• **Material supplied**:
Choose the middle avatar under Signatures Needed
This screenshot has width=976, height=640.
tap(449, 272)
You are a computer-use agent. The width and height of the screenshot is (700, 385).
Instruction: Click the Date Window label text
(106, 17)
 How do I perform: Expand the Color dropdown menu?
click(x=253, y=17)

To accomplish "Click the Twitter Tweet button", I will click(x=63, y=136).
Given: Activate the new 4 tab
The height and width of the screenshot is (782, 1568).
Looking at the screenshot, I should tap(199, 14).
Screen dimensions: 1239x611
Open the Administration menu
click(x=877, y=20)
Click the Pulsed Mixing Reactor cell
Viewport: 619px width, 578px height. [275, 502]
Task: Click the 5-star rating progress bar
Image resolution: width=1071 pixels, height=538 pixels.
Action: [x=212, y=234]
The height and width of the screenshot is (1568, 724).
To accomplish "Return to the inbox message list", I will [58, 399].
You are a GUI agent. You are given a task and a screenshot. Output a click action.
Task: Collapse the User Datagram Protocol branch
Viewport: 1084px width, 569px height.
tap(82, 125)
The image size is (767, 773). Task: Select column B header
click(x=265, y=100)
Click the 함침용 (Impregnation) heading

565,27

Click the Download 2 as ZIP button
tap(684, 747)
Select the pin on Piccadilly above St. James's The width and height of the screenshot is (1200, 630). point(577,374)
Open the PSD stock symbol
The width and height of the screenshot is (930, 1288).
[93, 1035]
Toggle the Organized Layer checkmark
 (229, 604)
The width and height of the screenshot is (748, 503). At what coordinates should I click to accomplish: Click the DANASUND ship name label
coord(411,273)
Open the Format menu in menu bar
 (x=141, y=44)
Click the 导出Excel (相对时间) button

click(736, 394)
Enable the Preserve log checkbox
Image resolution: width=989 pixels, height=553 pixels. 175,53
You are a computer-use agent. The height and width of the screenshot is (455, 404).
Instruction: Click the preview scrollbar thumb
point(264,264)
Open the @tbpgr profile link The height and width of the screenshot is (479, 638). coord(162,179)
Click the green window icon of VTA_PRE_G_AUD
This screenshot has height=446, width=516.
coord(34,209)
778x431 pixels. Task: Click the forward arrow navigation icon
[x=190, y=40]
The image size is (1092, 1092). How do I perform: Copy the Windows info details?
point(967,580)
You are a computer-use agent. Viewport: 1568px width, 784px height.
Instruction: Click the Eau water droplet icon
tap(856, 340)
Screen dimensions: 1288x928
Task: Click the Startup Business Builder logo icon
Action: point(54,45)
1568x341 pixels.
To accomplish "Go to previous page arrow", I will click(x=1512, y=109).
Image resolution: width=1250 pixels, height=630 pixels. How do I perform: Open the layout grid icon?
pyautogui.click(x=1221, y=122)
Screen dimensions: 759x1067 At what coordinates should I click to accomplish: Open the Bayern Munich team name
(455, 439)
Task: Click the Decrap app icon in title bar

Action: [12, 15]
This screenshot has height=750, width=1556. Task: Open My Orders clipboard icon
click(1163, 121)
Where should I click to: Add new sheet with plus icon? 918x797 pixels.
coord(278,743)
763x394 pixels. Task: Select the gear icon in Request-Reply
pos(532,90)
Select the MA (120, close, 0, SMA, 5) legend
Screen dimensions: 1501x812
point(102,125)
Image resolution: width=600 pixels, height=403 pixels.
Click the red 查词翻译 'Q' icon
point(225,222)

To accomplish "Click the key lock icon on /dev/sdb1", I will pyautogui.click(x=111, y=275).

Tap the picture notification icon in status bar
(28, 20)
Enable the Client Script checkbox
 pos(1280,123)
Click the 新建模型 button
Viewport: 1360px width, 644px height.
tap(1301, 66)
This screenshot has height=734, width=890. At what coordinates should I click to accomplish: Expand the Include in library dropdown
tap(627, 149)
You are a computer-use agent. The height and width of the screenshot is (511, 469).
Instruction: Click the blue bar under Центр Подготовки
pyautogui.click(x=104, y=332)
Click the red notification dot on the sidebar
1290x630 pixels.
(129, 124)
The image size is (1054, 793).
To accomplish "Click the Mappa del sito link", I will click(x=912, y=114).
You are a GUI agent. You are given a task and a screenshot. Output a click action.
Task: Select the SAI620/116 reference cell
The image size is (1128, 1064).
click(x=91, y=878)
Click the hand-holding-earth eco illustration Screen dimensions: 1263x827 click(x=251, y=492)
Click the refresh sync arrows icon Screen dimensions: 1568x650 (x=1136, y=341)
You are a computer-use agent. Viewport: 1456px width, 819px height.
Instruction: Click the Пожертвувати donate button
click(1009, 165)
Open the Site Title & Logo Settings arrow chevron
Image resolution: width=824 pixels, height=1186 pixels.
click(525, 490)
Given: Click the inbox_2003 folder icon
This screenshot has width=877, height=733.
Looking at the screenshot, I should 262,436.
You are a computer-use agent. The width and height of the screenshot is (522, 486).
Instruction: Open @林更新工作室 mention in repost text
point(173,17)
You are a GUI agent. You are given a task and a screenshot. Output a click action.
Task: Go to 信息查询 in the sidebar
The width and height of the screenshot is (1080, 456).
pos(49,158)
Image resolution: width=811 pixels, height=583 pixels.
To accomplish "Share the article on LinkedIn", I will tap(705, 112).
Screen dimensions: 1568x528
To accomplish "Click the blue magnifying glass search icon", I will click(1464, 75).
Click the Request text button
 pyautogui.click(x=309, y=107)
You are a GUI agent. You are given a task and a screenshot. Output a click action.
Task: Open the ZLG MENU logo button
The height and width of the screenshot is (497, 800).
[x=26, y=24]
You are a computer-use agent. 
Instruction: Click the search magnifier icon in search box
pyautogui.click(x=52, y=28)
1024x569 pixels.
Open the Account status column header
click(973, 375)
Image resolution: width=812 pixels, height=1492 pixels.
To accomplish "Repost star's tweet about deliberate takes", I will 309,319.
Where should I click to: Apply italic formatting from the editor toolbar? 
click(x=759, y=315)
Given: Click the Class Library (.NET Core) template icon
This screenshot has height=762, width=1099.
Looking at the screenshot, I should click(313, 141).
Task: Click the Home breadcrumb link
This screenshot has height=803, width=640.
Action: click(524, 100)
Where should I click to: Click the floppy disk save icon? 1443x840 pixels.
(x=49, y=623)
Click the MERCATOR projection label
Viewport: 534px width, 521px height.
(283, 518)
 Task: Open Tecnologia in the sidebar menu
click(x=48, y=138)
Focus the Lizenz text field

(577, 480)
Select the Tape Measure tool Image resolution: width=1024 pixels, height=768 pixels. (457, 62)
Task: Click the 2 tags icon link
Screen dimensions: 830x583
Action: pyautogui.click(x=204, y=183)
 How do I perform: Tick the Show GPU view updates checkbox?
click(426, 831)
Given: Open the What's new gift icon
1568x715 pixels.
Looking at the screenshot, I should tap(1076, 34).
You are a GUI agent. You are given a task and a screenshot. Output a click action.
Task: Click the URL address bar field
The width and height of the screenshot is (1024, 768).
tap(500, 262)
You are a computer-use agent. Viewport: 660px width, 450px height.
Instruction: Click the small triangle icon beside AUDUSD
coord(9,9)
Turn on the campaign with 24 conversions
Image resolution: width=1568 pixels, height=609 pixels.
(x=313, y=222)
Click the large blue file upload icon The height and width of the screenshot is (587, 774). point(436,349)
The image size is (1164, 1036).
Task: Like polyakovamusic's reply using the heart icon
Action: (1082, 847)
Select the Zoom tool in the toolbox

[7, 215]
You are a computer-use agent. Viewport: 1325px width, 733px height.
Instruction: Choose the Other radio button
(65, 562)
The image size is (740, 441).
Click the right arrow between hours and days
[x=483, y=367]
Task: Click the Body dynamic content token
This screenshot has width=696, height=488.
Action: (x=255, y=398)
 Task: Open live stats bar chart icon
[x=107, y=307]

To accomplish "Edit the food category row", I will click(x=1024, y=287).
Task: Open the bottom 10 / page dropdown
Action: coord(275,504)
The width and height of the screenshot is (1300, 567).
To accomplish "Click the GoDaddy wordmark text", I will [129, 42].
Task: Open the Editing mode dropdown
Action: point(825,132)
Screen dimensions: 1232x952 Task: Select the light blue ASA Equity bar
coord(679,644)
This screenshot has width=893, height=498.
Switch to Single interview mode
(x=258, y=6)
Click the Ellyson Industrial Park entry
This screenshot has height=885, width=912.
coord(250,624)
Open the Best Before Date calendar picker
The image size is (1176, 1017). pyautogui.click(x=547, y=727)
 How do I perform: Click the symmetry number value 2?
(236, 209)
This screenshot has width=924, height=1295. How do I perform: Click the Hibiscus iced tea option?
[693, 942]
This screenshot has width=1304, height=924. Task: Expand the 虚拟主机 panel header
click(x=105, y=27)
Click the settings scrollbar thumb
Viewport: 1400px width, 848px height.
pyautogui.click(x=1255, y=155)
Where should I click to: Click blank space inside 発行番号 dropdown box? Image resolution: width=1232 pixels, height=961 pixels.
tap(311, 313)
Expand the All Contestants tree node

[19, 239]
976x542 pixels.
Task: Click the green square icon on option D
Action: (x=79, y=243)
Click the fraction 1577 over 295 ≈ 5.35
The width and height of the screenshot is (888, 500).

• **Work required**: Please return only the lines above, starting at the line that has "How do I perform: Expand" and ending at the line that has "Task: Click the 5-star rating progress bar", keeping both and leaving each one unchanged.

• **Answer below**:
 How do I perform: Expand the Color dropdown menu?
click(x=253, y=17)

To accomplish "Click the Twitter Tweet button", I will click(x=63, y=136).
Given: Activate the new 4 tab
The height and width of the screenshot is (782, 1568).
Looking at the screenshot, I should tap(199, 14).
Screen dimensions: 1239x611
Open the Administration menu
click(x=877, y=20)
Click the Pulsed Mixing Reactor cell
Viewport: 619px width, 578px height. [275, 502]
Task: Click the 5-star rating progress bar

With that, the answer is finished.